Ein Krippenanbau für 52 Kleinkinder ist gestern im Kindergarten "Waldschule" an der Leipziger Chaussee übergeben worden. Am kommenden Montag werden die ersten 22 Krippenkinder erwartet. Das Projekt ist mit 90 Prozent aus dem Krippenaufbauprogramm des Bundes gefördert worden.
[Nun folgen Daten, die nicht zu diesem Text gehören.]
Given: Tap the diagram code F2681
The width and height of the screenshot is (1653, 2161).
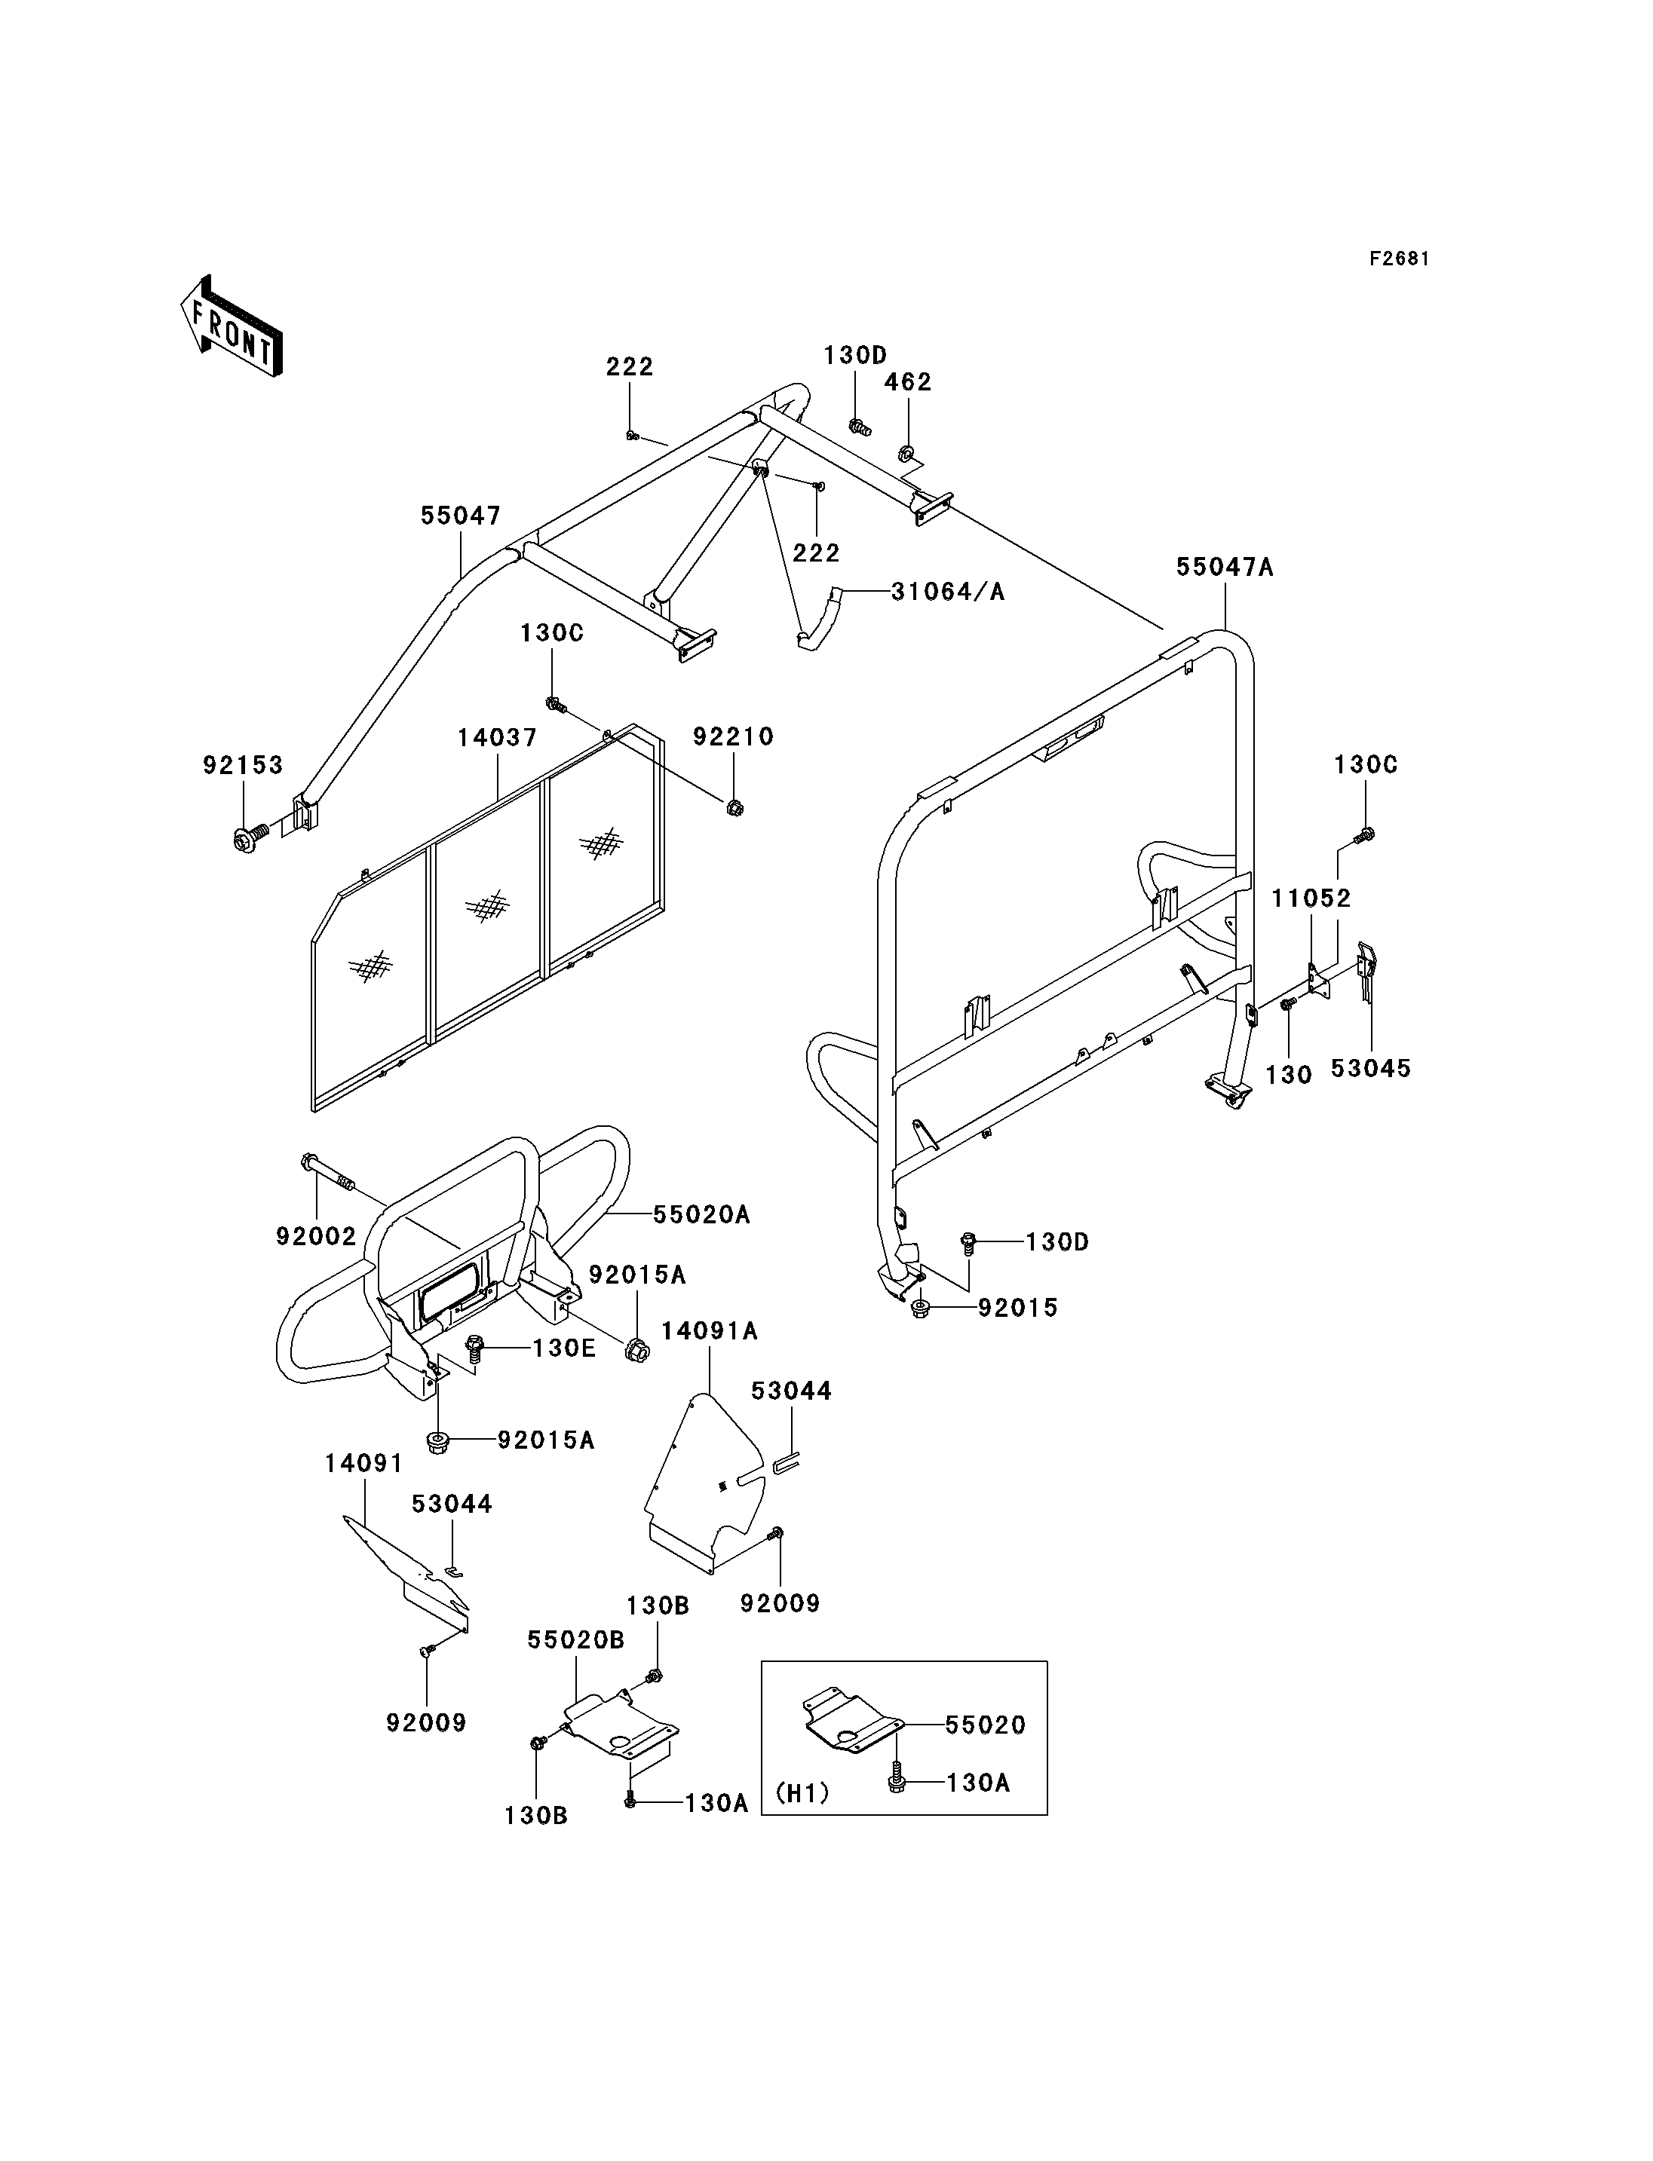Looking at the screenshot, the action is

Reform. Beinahe allergisch reagiert Oberbürgermeister Lutz Trümper, wenn man ihn auf einen Mangel an Kita-Plätzen oder auf übervolle Grundschulen in Süd anspricht. Auch gestern bei der Übergabe eines Krippenneubaus für den Kindergarten "Waldschule" zwischen Freibad Süd und Fort II nahm er in seiner Eröffnungsrede zur öffentlichen Debatte über die Schul- und Kita-Planung der Stadt Stellung: "Jedes Kind bekommt in Magdeburg einen Kita-Platz und es wird überhaupt nicht eng in den Grundschulen. Aber man muss schon die Normen einhalten, die das Land festlegt. Das ist im Privaten auch nicht anders, denn niemand baut sich ein Haus mit 500 Quadratmetern, wenn er nur eines mit 100 braucht."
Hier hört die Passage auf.